Material shown:
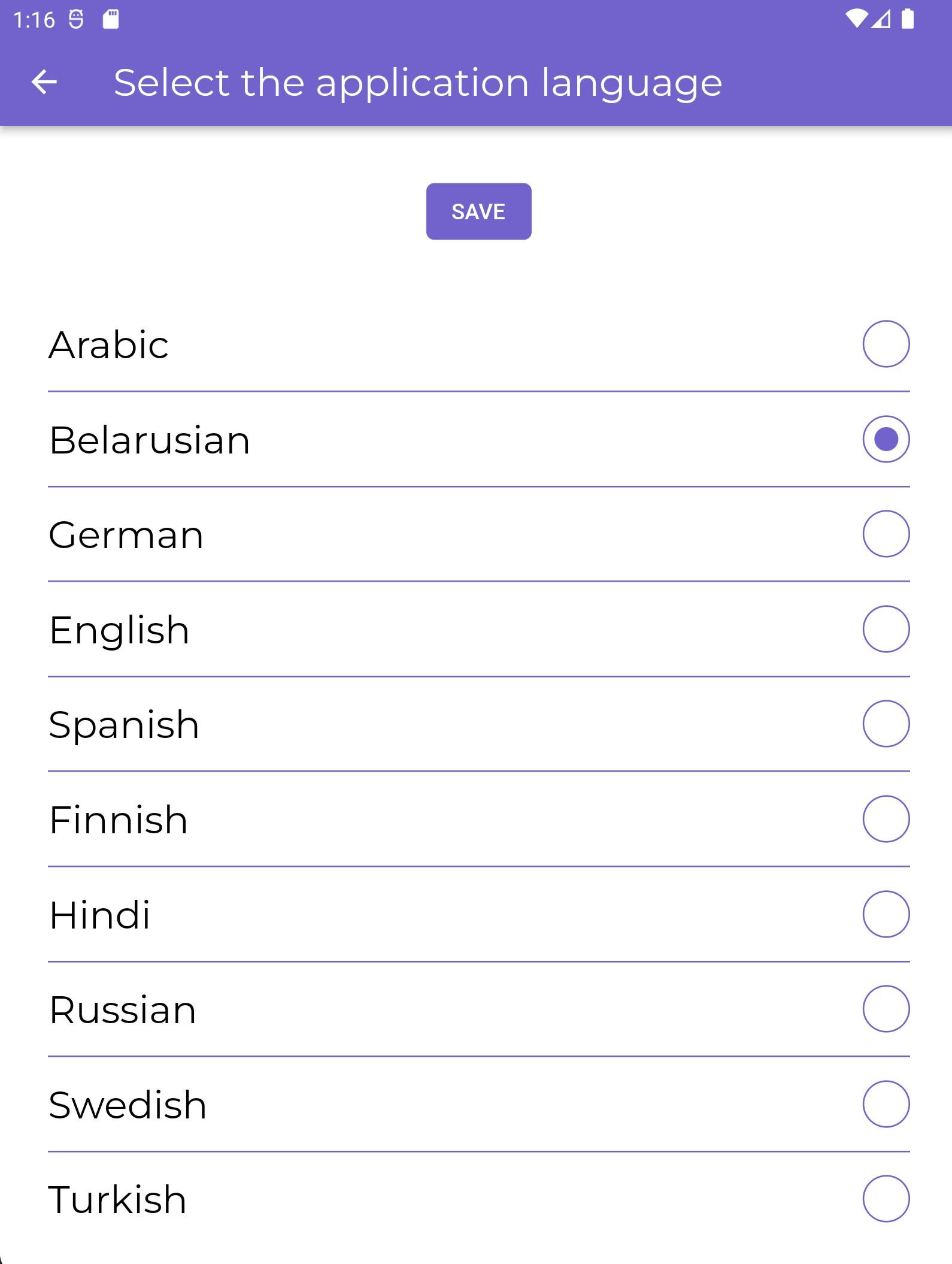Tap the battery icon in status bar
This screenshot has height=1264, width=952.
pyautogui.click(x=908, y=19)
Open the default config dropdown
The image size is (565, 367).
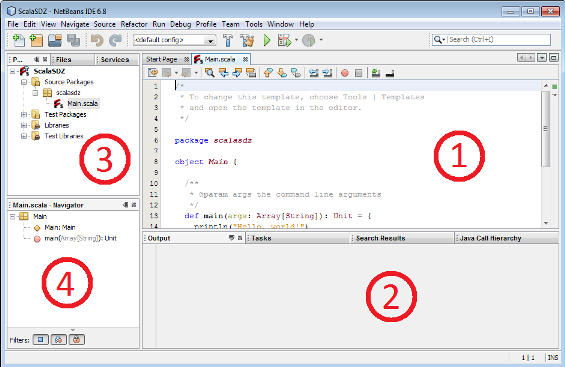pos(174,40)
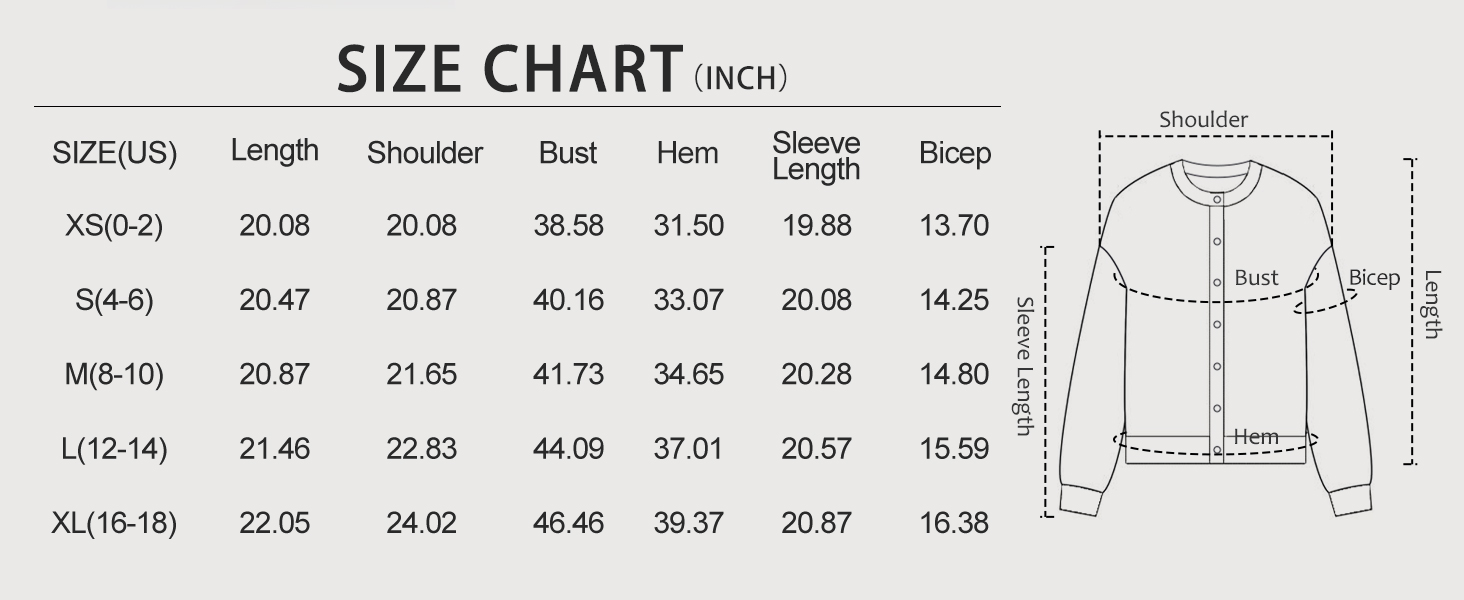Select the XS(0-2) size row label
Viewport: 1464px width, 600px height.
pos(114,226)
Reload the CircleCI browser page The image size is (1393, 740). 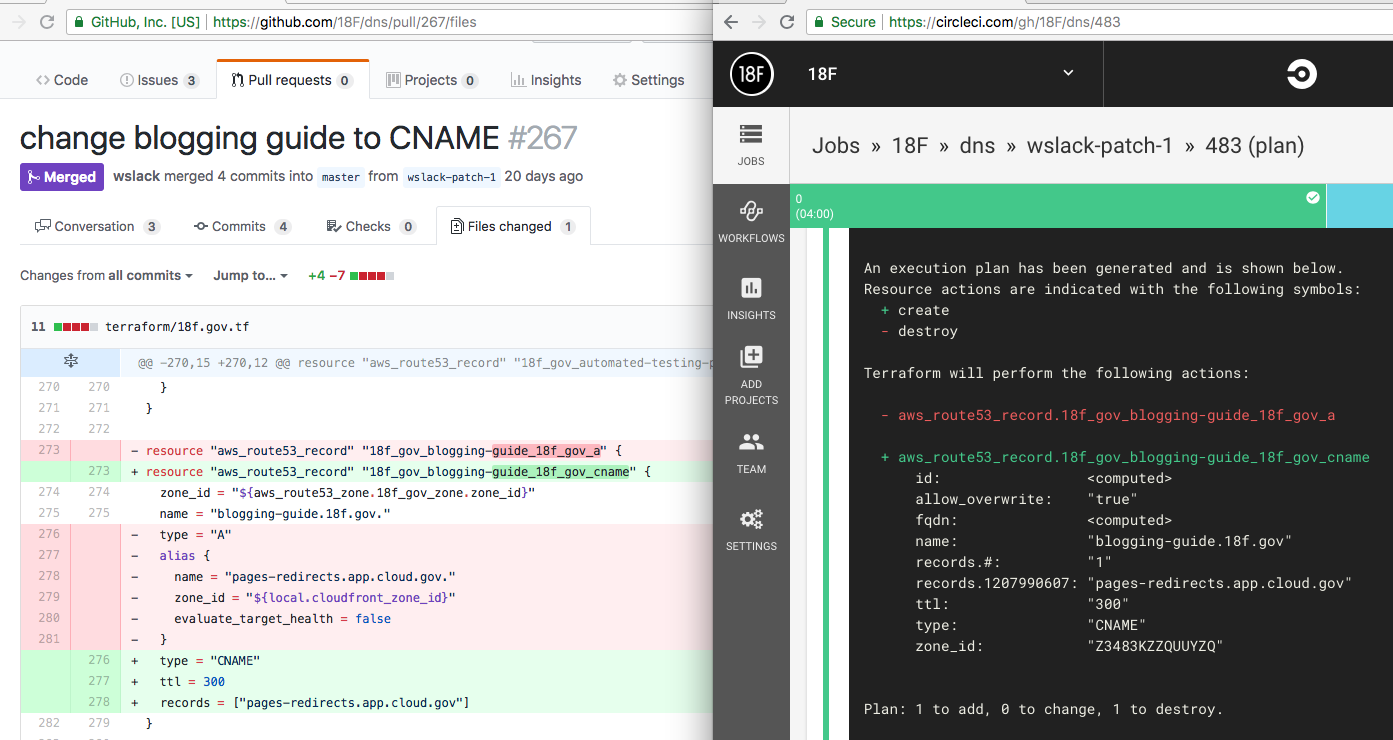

Task to carry out:
From the line containing "The image size is (565, 367)." down to the end of the listing above, every line is to be returned exactly, though the pictures are not.

Final answer:
The image size is (565, 367).
pos(174,40)
Select the XS(0-2) size row label
Viewport: 1464px width, 600px height.
pos(114,226)
Reload the CircleCI browser page The image size is (1393, 740). 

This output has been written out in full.